> The problem: In the records below, the part to copy starts at the line containing "has width=568, height=480." and goes to the last line; output it exactly, without pictures.

(Records from a dataset)
* * * *

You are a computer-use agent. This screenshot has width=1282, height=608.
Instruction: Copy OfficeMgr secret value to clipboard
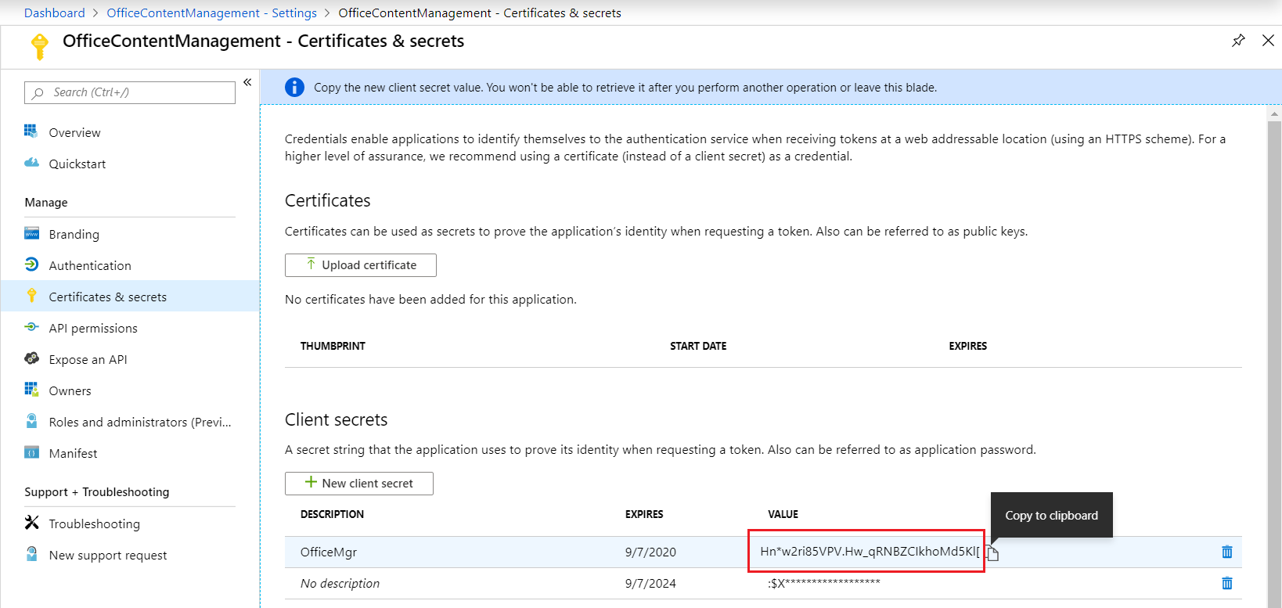click(992, 553)

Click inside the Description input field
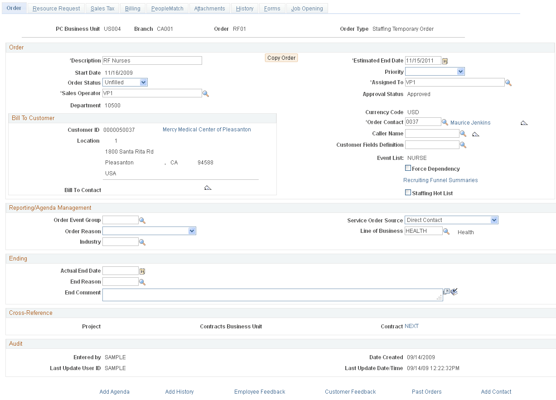coord(152,60)
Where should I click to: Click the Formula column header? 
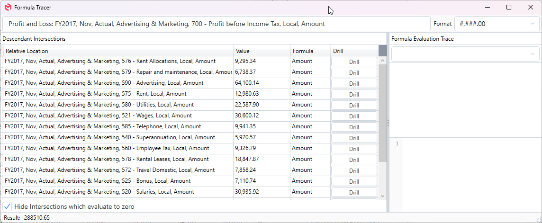point(310,51)
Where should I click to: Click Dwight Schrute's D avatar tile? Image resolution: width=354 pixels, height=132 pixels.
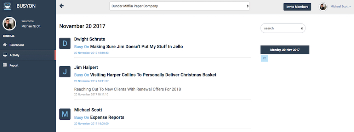pyautogui.click(x=65, y=44)
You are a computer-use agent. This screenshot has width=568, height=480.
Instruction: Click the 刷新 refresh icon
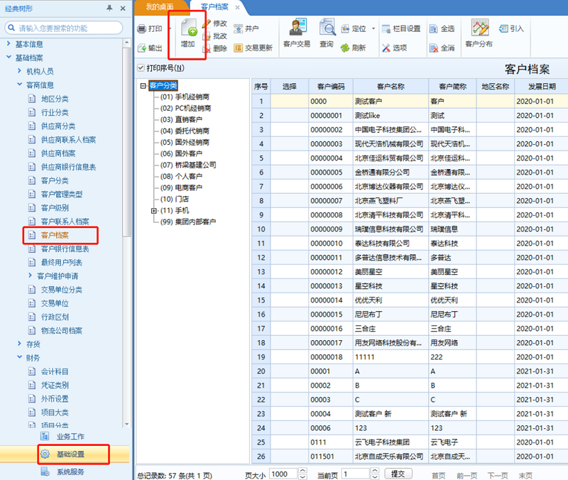click(345, 48)
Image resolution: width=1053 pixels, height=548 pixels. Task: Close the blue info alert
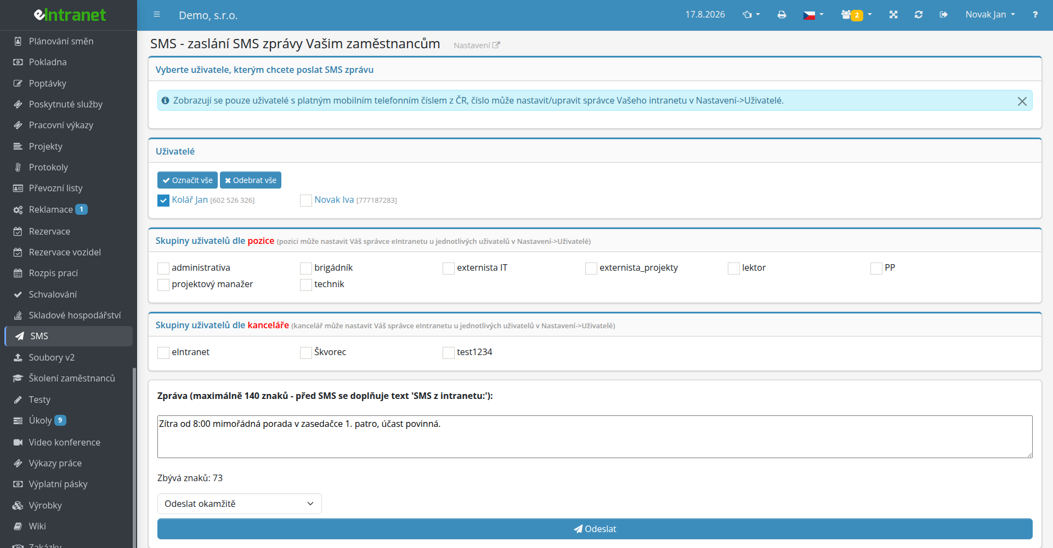click(x=1022, y=101)
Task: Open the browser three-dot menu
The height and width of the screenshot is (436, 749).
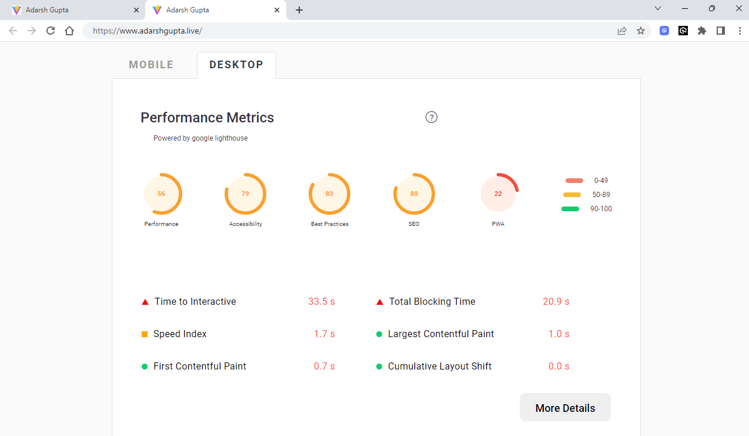Action: [740, 31]
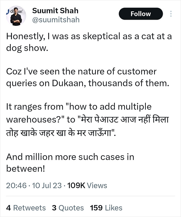Click "And million more such cases in" line
The image size is (181, 217).
(x=70, y=157)
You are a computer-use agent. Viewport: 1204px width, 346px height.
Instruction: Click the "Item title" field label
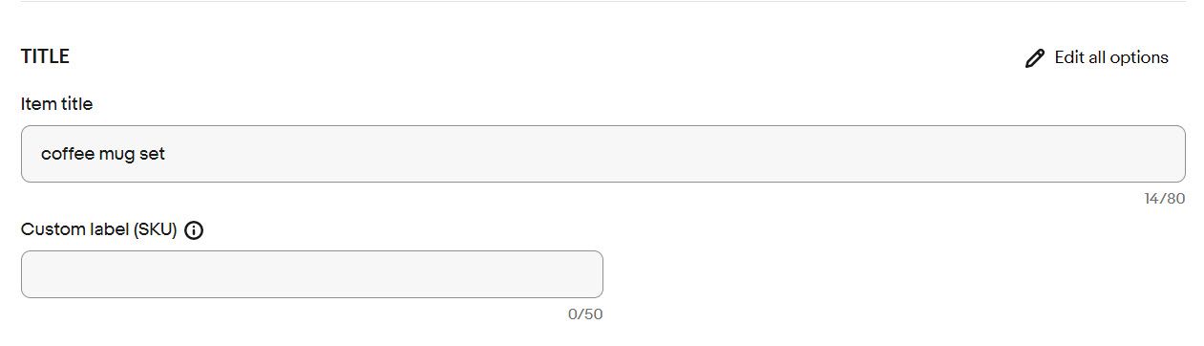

* * * *

> Response to this task:
You are a computer-use agent. This screenshot has width=568, height=480.
Instruction: Click the 刷新 refresh icon
click(345, 48)
Image resolution: width=1053 pixels, height=548 pixels. Task: Close the blue info alert
click(x=1022, y=101)
Task: Open the browser three-dot menu
The height and width of the screenshot is (436, 749).
Action: [740, 31]
Click "And million more such cases in" line
The image size is (181, 217).
(x=70, y=157)
You are a computer-use agent. Viewport: 1204px width, 346px height.
Instruction: Click the "Item title" field label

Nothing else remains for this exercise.